== Text excerpt

Highlights

Sapura Energy - Above Expectations

Date: 21/09/2020

Source  :  PUBLIC BANK
Stock  :  SAPNRG       Price Target  :  0.10      |      Price Call  :  HOLD
        Last Price  :  0.125      |      Upside/Downside  :  -0.025 (20.00%)
 


Sapura Energy (SapE) reported positive 2QFY21 earnings with core net profit of RM23m, as compared to a core net loss of RM112.6m in 2QFY20. The performance was attributed to positive surprises from the Group’s E&C segment with pre-tax profit increasing 76% QoQ as margin expanded by 10ppt. Cumulatively, the Group recorded a slight net profit of RM3.3m for 1HFY21 as opposed to RM237.1m loss in 1HFY20, this coming about despite lower revenue of RM2.6bn (-27.6% YoY). The results are above our and consensus expectations of RM448.5m and RM453m core net losses respectively. While the current set of numbers appear to be positive, with SapE not as badly hit by the lower oil prices and movement restrictions due to Covid-19, we anticipate this performance may not be sustainable in view of the expected operating environment post-pandemic. With oil prices still relatively low, the worst may not be over yet for SapE. We narrow our FY21/22/23 loss projections to RM95m, RM286.7m and RM115.1m (from RM448.5m, RM401.2m and RM198.9m net loss respectively) nonetheless, factoring the positive earnings surprise from 2QFY21, though we maintain our Neutral rating. TP is slightly higher at RM0.10 following the earnings adjustment.

====
== Provided records

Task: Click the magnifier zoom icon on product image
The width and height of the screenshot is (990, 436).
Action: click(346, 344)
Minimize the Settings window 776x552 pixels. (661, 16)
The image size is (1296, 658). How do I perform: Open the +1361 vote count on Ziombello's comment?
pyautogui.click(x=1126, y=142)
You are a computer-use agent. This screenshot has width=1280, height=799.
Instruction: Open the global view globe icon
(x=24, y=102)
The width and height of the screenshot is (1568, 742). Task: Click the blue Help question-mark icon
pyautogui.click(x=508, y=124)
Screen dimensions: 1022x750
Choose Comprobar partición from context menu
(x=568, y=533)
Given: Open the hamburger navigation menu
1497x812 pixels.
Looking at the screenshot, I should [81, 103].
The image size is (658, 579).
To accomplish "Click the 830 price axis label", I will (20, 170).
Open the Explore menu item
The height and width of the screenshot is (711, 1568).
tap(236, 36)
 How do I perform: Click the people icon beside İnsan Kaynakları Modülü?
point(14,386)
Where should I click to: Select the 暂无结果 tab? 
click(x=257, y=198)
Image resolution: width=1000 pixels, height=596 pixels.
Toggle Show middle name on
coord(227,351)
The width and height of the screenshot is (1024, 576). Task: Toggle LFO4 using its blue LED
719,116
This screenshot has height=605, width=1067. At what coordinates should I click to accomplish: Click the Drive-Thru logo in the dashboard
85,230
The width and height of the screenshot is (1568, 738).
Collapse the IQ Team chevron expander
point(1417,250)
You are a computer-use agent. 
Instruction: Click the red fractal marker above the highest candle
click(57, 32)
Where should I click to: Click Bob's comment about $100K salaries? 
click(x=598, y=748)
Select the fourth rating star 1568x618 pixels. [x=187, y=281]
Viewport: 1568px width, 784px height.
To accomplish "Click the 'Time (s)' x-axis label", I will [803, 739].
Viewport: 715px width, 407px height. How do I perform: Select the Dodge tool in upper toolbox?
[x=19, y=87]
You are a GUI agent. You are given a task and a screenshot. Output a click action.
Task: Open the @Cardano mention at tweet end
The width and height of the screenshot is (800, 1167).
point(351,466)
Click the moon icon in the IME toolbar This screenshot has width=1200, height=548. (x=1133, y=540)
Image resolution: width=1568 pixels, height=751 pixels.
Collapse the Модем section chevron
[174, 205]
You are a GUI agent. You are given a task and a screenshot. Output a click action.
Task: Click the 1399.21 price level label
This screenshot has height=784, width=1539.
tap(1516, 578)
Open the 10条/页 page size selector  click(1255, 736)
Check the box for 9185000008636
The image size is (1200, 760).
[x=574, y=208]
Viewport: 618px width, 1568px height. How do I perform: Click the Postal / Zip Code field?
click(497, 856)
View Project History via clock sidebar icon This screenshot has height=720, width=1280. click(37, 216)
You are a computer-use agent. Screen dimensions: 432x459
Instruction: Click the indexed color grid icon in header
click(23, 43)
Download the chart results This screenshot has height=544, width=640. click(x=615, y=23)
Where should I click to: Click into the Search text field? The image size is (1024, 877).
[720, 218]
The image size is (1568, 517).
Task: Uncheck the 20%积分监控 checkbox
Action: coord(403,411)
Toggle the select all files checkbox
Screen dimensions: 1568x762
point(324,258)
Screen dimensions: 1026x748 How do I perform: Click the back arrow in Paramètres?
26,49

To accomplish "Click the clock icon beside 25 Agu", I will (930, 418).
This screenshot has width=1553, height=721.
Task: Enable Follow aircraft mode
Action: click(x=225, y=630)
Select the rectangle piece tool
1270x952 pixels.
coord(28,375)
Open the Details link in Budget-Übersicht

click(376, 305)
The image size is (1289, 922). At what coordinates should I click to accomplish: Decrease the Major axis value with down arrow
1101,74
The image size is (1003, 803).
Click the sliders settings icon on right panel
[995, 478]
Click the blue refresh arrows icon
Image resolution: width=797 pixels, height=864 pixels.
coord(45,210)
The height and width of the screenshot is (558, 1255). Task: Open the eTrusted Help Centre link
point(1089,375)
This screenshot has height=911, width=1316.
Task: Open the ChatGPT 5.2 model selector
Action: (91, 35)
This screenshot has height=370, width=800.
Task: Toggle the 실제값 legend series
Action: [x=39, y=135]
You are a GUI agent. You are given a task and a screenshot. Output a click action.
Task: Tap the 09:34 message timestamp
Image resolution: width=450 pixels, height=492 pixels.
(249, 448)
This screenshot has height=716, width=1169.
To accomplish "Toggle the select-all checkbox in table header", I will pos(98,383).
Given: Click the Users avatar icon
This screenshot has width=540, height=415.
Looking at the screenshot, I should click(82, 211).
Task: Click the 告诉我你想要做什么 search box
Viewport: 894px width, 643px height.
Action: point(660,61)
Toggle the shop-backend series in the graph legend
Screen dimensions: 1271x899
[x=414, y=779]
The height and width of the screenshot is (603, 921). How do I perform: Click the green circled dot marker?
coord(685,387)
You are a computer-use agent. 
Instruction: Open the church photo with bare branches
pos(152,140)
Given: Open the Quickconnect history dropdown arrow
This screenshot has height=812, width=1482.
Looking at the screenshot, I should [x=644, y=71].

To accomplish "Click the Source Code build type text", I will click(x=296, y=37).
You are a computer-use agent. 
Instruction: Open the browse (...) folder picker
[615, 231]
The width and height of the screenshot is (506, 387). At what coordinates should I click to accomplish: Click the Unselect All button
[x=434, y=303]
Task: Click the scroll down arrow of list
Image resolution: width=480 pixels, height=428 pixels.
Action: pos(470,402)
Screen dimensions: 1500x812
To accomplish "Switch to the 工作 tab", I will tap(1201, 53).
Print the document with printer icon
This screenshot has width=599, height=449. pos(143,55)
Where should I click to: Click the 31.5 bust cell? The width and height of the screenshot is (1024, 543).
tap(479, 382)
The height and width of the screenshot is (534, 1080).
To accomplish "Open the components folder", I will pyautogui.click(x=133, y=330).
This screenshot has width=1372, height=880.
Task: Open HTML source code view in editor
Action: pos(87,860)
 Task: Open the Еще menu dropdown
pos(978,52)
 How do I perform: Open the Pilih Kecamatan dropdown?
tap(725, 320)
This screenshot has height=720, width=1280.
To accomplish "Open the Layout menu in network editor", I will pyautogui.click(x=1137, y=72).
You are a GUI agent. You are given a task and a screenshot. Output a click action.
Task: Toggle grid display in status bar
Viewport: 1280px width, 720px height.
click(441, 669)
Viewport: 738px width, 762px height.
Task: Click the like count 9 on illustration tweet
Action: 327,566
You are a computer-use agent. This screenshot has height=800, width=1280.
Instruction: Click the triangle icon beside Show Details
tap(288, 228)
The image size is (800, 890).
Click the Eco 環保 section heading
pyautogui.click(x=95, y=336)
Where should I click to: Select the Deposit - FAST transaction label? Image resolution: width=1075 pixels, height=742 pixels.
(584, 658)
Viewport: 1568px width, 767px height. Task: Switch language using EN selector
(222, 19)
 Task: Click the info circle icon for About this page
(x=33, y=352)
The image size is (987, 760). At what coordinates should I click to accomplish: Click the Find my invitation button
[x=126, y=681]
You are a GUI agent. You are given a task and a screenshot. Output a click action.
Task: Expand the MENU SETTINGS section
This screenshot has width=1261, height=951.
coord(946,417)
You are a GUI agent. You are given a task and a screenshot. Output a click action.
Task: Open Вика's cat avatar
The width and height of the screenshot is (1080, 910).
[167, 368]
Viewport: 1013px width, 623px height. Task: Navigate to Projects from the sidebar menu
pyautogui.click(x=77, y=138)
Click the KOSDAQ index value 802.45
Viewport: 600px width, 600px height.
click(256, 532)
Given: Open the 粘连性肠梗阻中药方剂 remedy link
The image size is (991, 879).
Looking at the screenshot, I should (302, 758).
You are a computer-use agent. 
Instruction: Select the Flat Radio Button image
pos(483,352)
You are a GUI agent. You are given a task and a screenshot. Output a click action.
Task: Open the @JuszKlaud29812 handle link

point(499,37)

====

Problems and tasks →
1 – Transcribe the portion of the Sapura Energy report starting with "Sapura Energy - Above" and going on through "Upside/Downside  :  -0.025 (20.00%)".
2 – According to the Sapura Energy report, what core net profit did the company report for 2QFY21?

Answers →
1 –
Sapura Energy - Above Expectations

Date: 21/09/2020

Source  :  PUBLIC BANK
Stock  :  SAPNRG       Price Target  :  0.10      |      Price Call  :  HOLD
        Last Price  :  0.125      |      Upside/Downside  :  -0.025 (20.00%)

2 – RM23m